Saved entries
--- --- ---

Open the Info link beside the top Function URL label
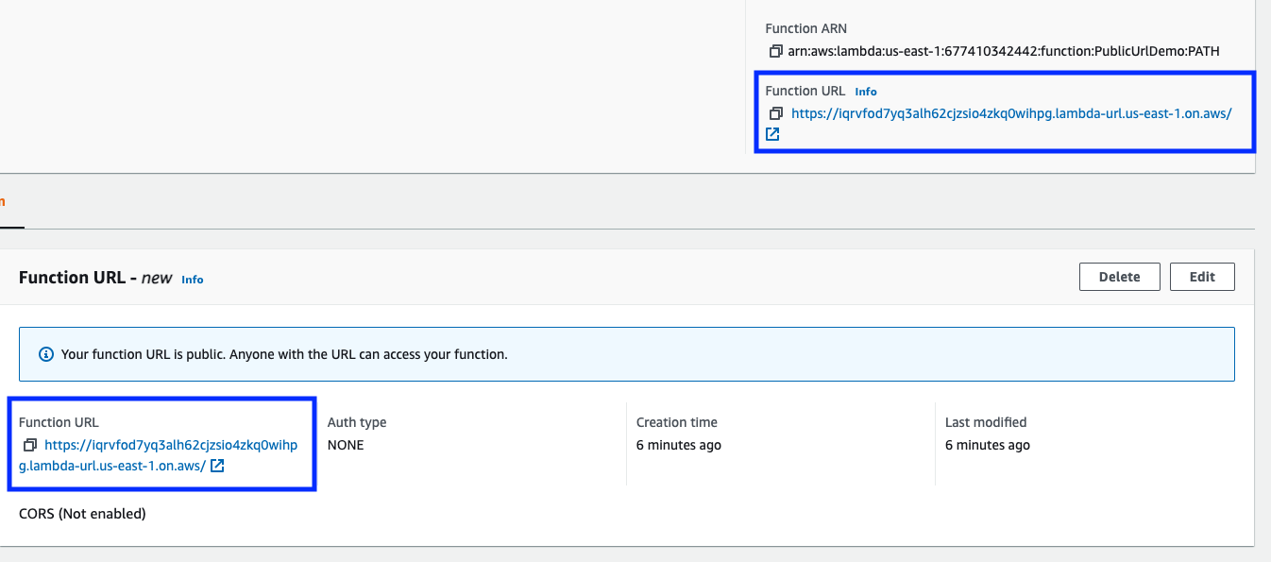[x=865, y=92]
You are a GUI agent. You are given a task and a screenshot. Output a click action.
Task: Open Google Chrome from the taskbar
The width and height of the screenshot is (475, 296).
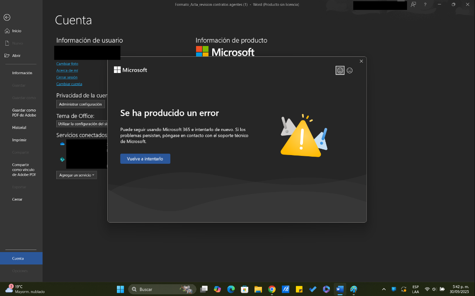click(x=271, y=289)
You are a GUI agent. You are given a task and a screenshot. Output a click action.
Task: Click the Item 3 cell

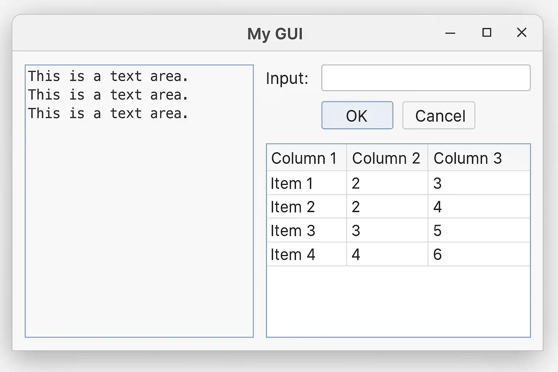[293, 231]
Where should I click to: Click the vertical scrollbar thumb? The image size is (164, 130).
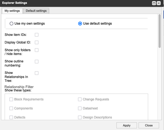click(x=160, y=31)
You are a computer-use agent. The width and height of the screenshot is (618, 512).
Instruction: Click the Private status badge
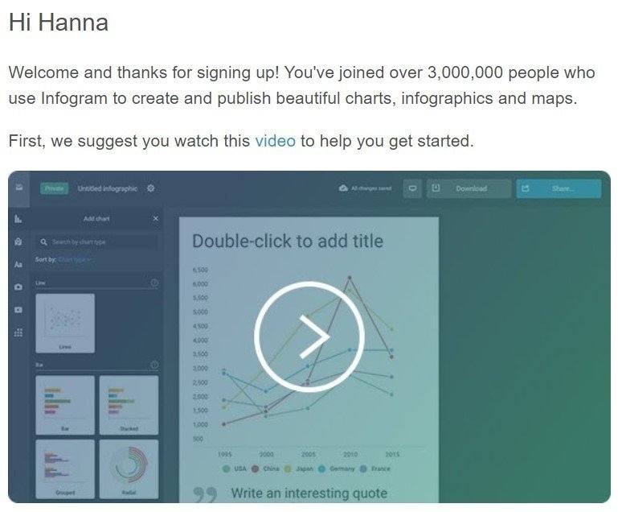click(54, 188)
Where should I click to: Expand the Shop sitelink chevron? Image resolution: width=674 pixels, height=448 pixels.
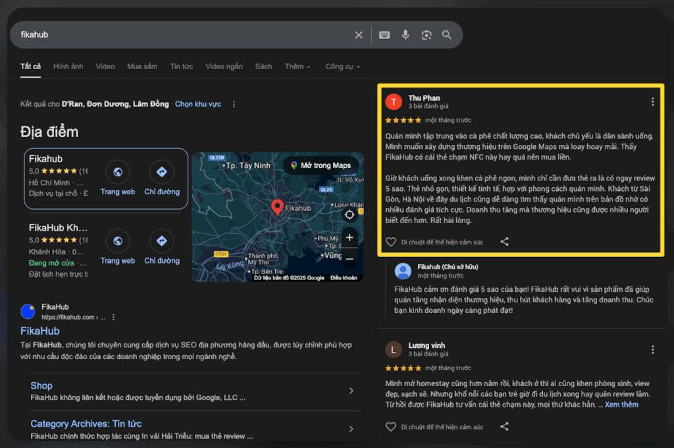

--- --- ---

WHAT THE TASK REQUIRES
Transcribe the records above exactly, leaving every picture out of the copy.

ANSWER BELOW
Open the Info link beside the top Function URL label
[x=865, y=92]
You are a GUI agent. You are given a task and a screenshot. Output a click action.
Task: Open Google Chrome from the taskbar
The width and height of the screenshot is (475, 296).
click(x=271, y=289)
You are a GUI agent. You are given a task and a screenshot. Output a click action.
Task: Click the Item 3 cell

[293, 231]
Where should I click to: Click the vertical scrollbar thumb? The image size is (164, 130).
click(x=160, y=31)
You are a computer-use agent. The width and height of the screenshot is (618, 512).
Instruction: Click the Private status badge
click(54, 188)
Where should I click to: Expand the Shop sitelink chevron? Image resolution: width=674 pixels, height=448 pixels.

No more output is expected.